Filename format

The files are stored in a directory structure that indicates the date and time the file was delivered to the archive data.

The main path follows this format:

wazuh-cloud-cold-<region>/<CLOUD_ID>/<category>[/<subcategory>]/<year>/<month>/<day>

Each file has the following name:

<CLOUD_ID>_<category>[_<subcategory>]_<YYYYMMDDTHHmm>_<UniqueString>.<format>

The files include the following fields:

field

Description

<region>

The region where the environment is located.

<cloud_id>

Cloud ID of the environment.

<category>

This field must be output.

<subcategory>

This field is only used by the output category and contains alerts or archives files.

<year>

The year when the file was delivered.

<month>

The month when the file was delivered.

<day>

The day when the file was delivered.

<YYYYMMDDTHHmm>

Digits of the year, month, day, hour, and minute when the file was delivered.
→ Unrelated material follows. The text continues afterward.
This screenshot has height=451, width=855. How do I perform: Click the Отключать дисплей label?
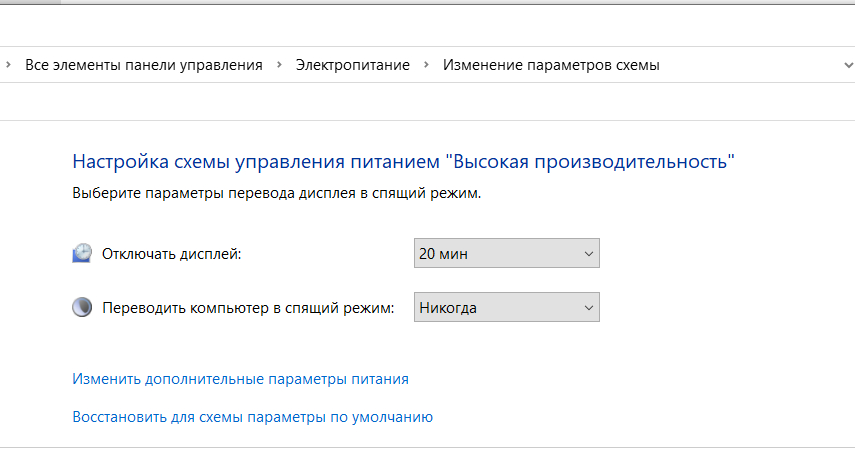point(172,254)
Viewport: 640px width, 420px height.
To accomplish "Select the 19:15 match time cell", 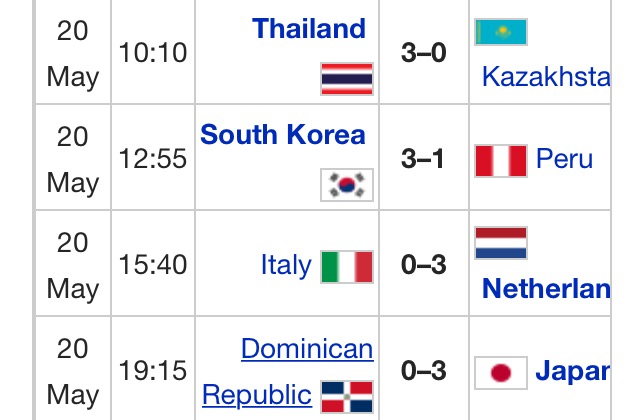I will [x=153, y=371].
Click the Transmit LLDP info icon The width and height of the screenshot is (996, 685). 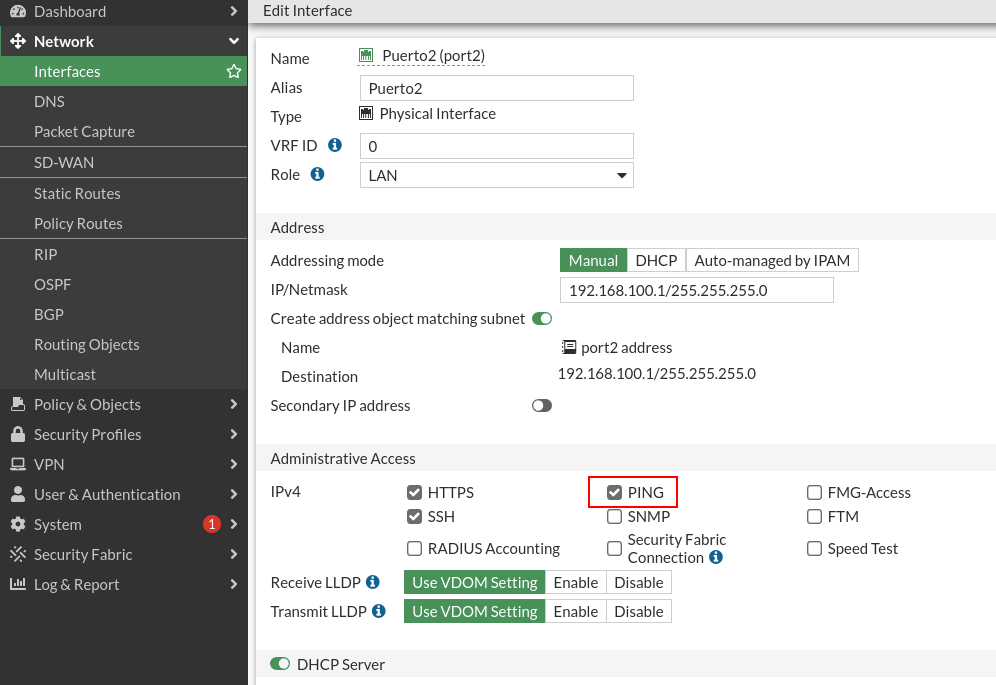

Hours are in 24-hour format and in UTC. A log file delivered at a specific time can contain records written at any point before that time.

<UniqueString>

The 16-character UniqueString component of the file name prevents overwriting files. It has no meaning and log processing software should ignore it.

<format>

It is the encoding of the file. This field is json.gz for output files, which is a JSON text file in compressed gzip format, and tar.gz for configuration files.